*** Text to read
Regarding claim 8, Broughton discloses a water separator including a spiraling helical vane (21) disposed within a housing (11) and extending about central longitudinal axis (19) (fig.1; col. 4, lines 35-60). Broughton further discloses that the inlet fluid stream enters the separator and undergoes a rotating swirl as it impacts the first vane and proceeds through the separator chamber, the helical vane imparting centrifugal rotation of the fluid stream for phase separation (col. 3, lines 32-39).
Claim 9 is rejected under 35 U.S.C. 103 as being unpatentable over Broughton in view of Vingelven, as applied to claim 1, in further view of Bratton U.S. Pub. No. 11097214 B2, August 24, 2021 (hereinafter “Bratton”).
Regarding claim 9, Broughton fails to disclose a water separator wherein a direction of twist of the spiral-like configuration about the central longitudinal axis and a direction of a spin of a flow of medium provided to the upstream end of the outer housing is different. However, Bratton discloses a swirl element (14) that imparts rotational flow to the incoming medium and downstream vortex tabs (16a, 16b) that generate pairs of vortices that are substantially equal and opposite in direction relative to the opposed swirl, thereby deliberately creating opposing rotational flow structures within the separator (fig. 2-3; col. 3, lines 30-37; col. 4, lines 25-31; col 6). It would have been obvious to one of ordinary skill in the art at the time of the invention to configure the spiral-like vane arrangement of Broughton in view of Vingelven such that its twist direction differs from the direction of spin of the incoming flow, as taught by Bratton, because the art recognized that opposing rotational flow structures may be used to influence vortex formation, pressure drop, and separation efficiency.
******
*** Extracted material
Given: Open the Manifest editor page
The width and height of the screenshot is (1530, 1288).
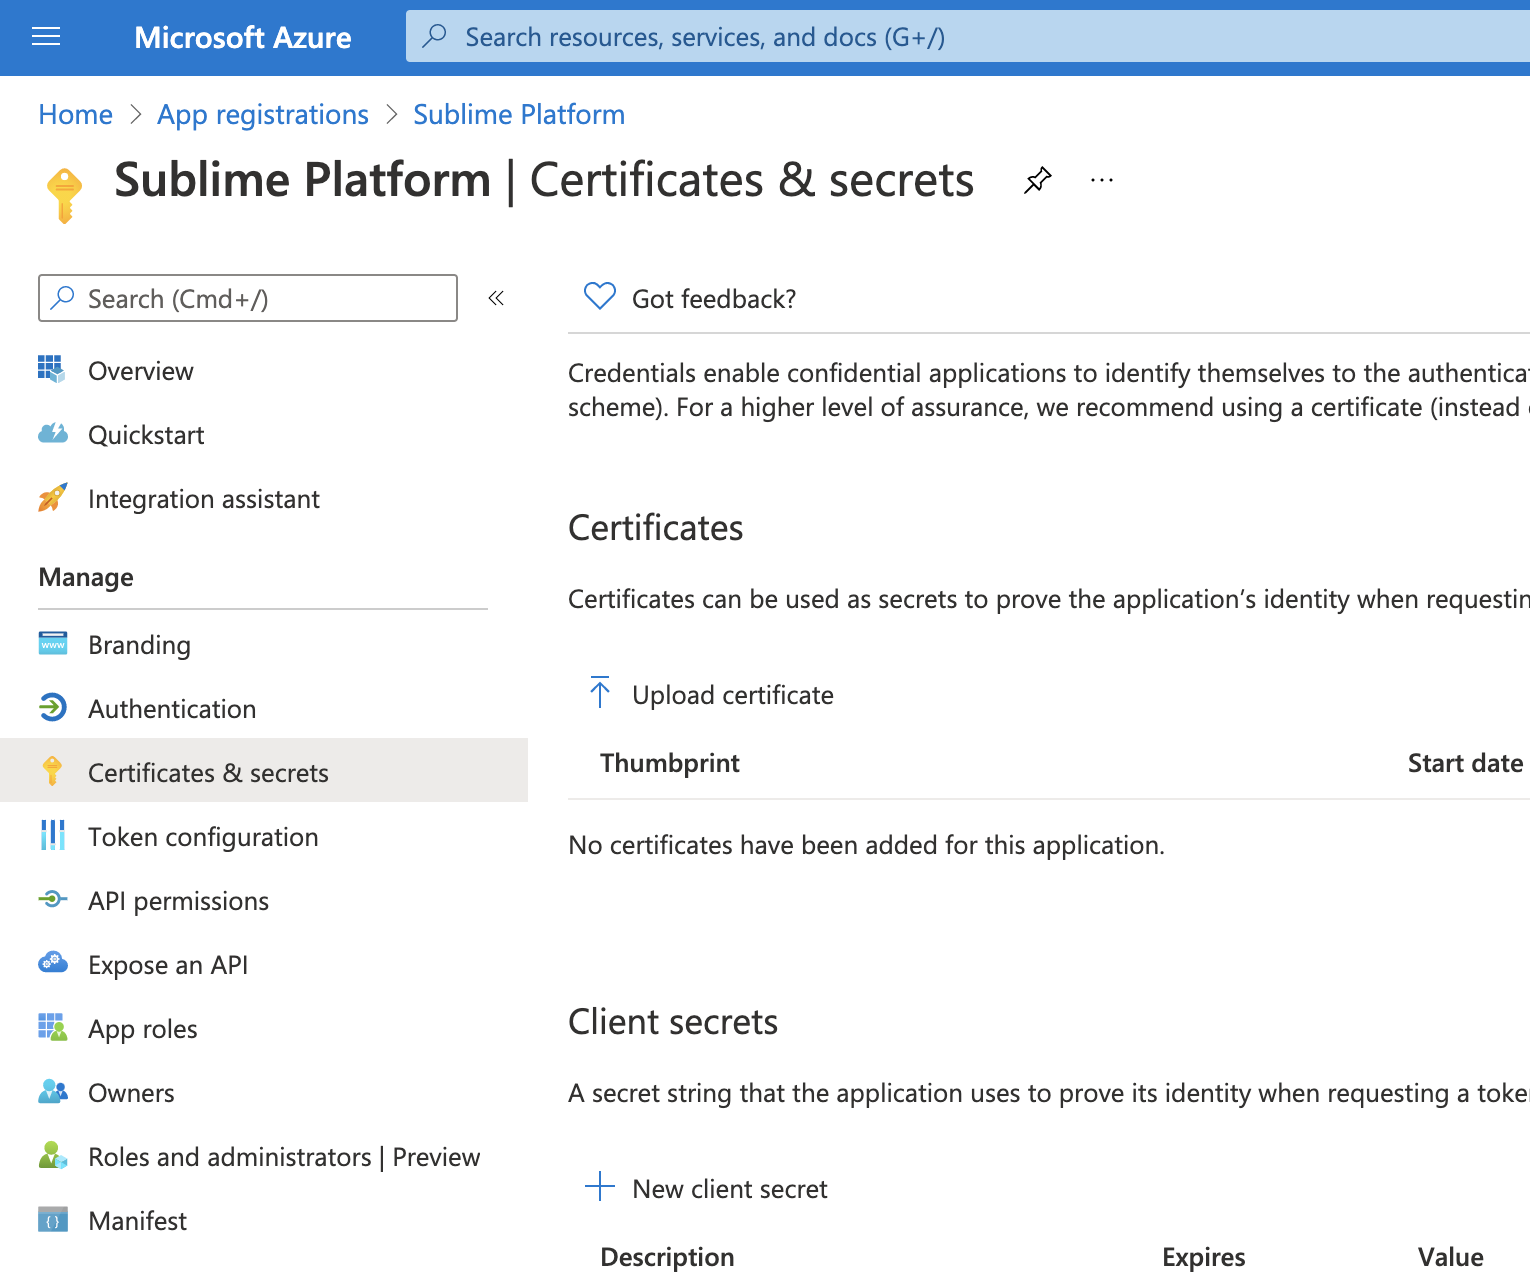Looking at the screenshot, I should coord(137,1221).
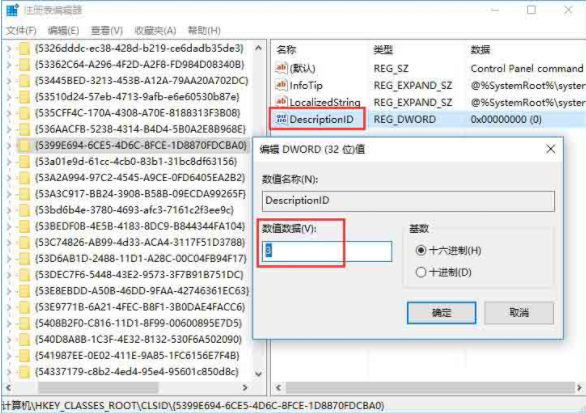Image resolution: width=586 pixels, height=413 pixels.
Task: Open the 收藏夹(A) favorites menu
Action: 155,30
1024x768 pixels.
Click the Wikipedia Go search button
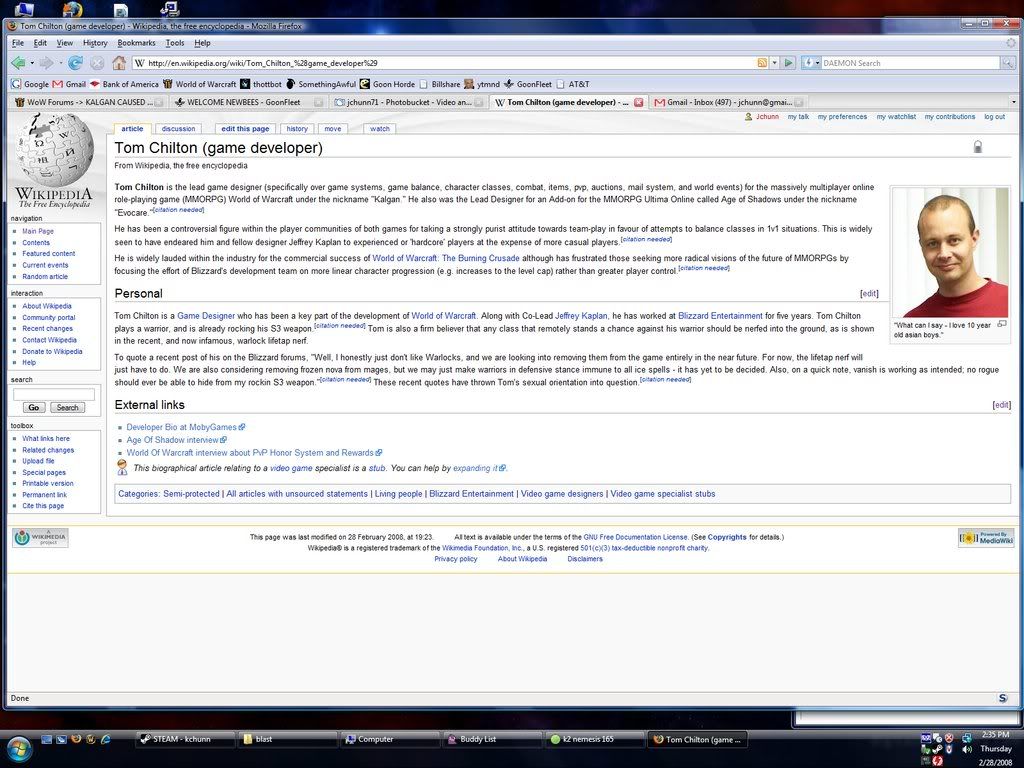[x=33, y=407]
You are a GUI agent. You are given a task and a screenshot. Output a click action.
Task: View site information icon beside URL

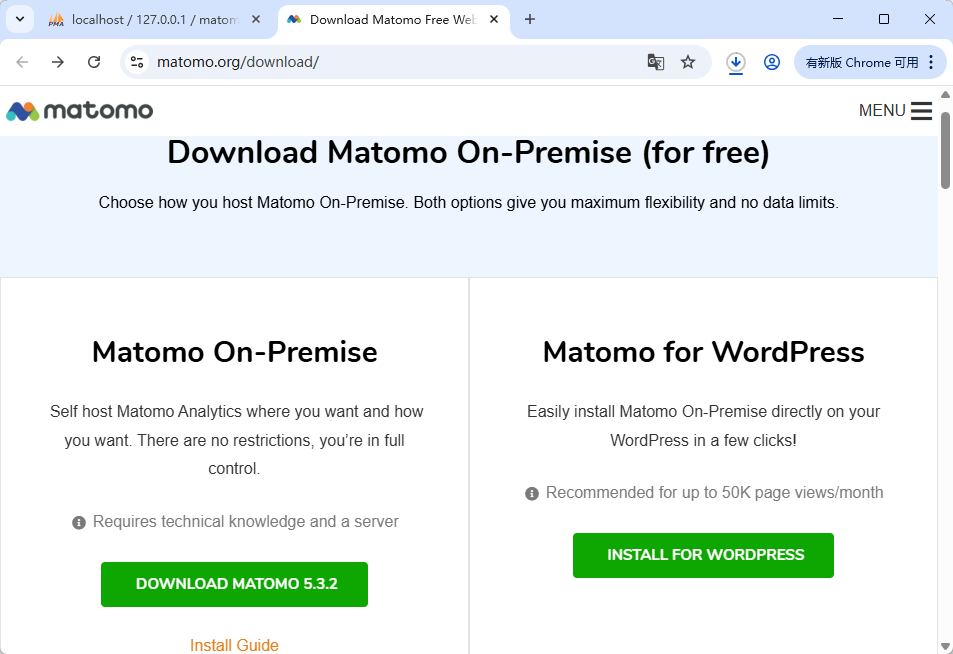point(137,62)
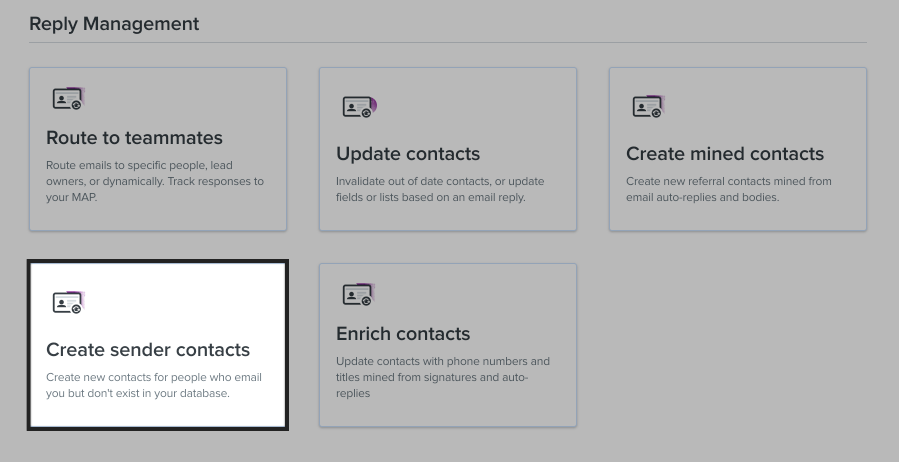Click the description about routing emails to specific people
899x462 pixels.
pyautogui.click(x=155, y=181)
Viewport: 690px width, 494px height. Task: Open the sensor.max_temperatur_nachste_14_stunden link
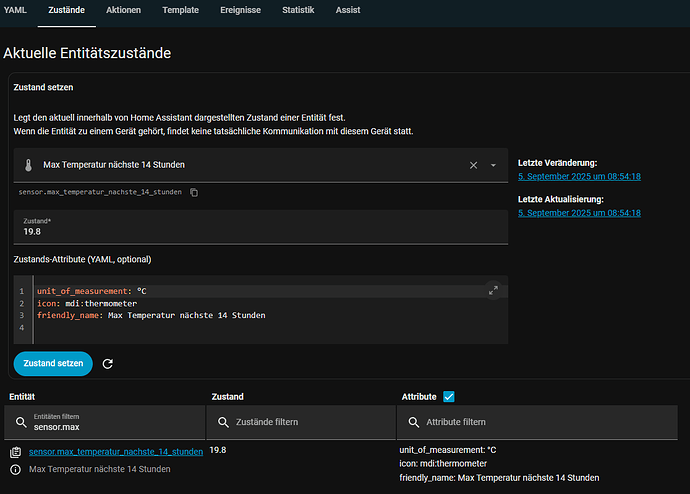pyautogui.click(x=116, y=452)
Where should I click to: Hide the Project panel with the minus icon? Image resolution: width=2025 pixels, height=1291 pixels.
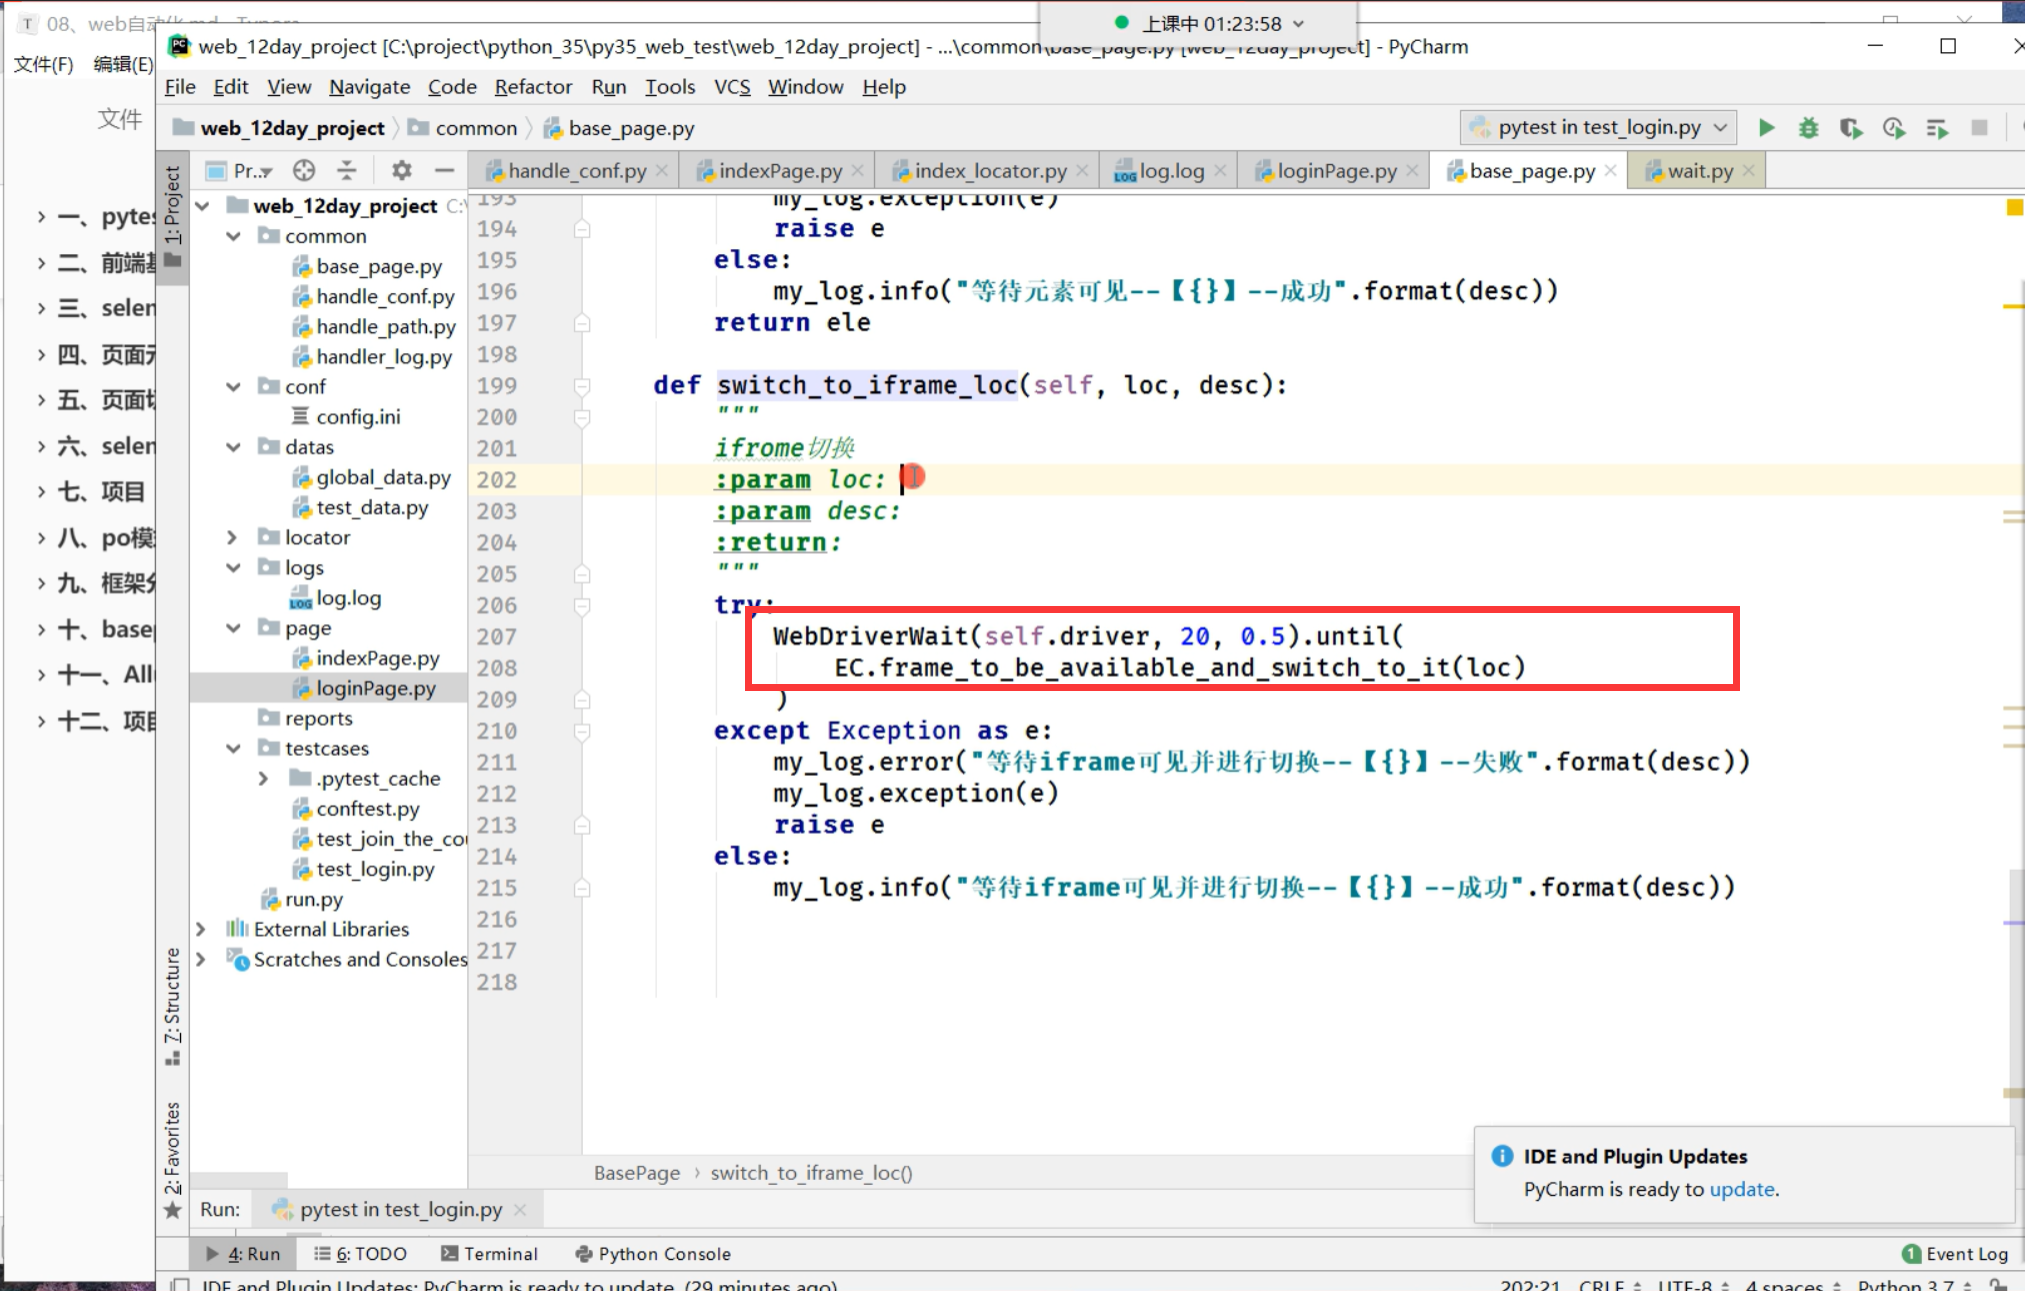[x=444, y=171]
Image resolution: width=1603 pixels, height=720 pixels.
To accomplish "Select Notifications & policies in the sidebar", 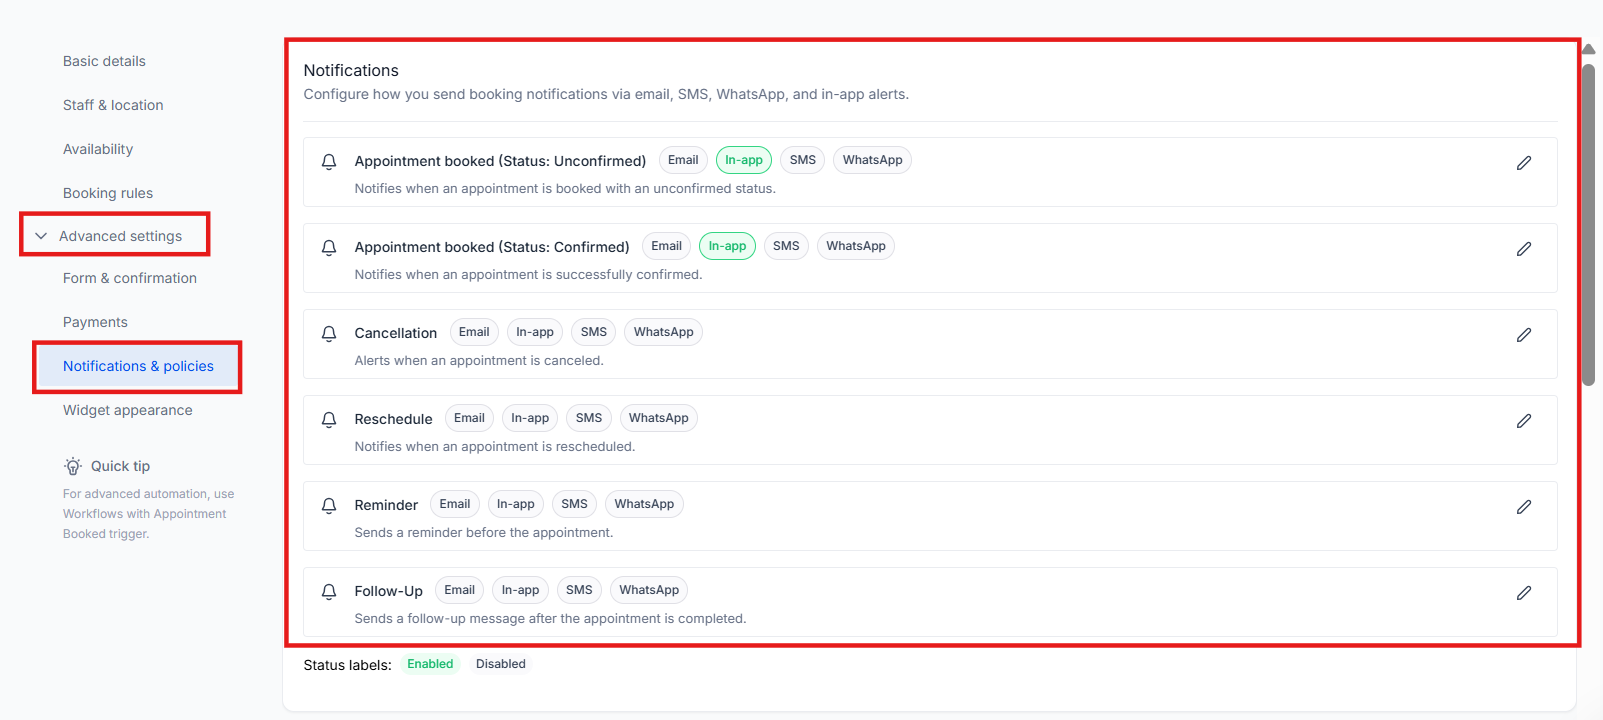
******
● Stated task 1:
In the claim rejection text, retype the stretch from "Regarding claim 8, Broughton" through "3, lines 32-39).".
● Stated task 2:
In the claim rejection text, which reference numeral identifies Bratton's swirl element?
You can leave the listing aside; it isn't used.

● Worked solution 1:
Regarding claim 8, Broughton discloses a water separator including a spiraling helical vane (21) disposed within a housing (11) and extending about central longitudinal axis (19) (fig.1; col. 4, lines 35-60). Broughton further discloses that the inlet fluid stream enters the separator and undergoes a rotating swirl as it impacts the first vane and proceeds through the separator chamber, the helical vane imparting centrifugal rotation of the fluid stream for phase separation (col. 3, lines 32-39).

● Worked solution 2:
14